🤖 AI Summary
Existing benchmarks for geographically distributed OLTP databases commonly overlook critical challenges such as network instability, lack of data and client locality, cross-region communication costs, and limited distribution patterns. To address this gap, this work proposes Gaia, a benchmarking framework that systematically evaluates the trade-offs among performance, fault tolerance, and cost through multi-cloud regional deployments, dynamic network emulation, and diverse geographic data distributions. Gaia reveals, for the first time, that mainstream systems exhibit high sensitivity to network fluctuations, that cross-region communication dominates cloud expenditure, and that multi-region fault-tolerance mechanisms introduce substantial—yet often overlooked—overheads along critical execution paths. This framework provides an empirical foundation for the design and optimization of geographically distributed databases.
📝 Abstract
Geo-distributed OLTP databases are widely deployed across cloud regions, yet current evaluation practices do not cover the challenges of this aspect.

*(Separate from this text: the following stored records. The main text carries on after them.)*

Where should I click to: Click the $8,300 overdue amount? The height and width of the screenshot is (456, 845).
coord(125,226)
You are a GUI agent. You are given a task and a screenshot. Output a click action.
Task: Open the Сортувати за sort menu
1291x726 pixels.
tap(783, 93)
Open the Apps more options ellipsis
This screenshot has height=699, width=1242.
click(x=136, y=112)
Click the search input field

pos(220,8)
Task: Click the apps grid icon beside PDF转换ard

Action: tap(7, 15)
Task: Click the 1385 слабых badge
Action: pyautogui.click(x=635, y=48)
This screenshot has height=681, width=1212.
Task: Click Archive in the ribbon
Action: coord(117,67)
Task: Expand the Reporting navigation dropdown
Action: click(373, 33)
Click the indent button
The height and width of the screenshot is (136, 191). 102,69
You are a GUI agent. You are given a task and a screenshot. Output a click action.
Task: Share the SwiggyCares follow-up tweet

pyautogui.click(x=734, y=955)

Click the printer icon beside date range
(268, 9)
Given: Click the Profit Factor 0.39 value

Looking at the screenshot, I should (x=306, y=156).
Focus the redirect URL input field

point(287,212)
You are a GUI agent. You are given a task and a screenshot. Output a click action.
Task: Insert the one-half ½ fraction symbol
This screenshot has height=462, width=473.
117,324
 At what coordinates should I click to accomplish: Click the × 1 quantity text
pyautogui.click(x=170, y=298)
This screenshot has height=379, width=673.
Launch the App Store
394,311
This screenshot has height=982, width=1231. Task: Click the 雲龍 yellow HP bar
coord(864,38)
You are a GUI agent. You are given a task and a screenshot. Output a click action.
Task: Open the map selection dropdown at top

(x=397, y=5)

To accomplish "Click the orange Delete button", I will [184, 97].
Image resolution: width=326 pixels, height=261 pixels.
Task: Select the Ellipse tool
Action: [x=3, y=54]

Existing benchmarks assume stable network conditions; they lack explicit settings for data and client locality, and they largely ignore data transfer costs across regions. In addition, most evaluations rely on a limited set of geo-distribution patterns. In this paper, we propose Gaia, a comprehensive evaluation framework that addresses these gaps. We use Gaia to perform a comprehensive evaluation of existing geo-distributed OLTP systems. We deploy them across multiple cloud regions, using different geo-distribution patterns and variable cross-region network conditions. Among other interesting findings, our framework reveals that: i) most systems are sensitive to network instabilities, ii) network costs dominate cloud deployment expenses iii) multi-region fault-tolerance mechanisms incur measurable critical-path overhead that is often overlooked in prior evaluations. We argue that for the design of future geo-distributed databases, we must rethink the trade-offs between performance, fault-tolerance, and cost.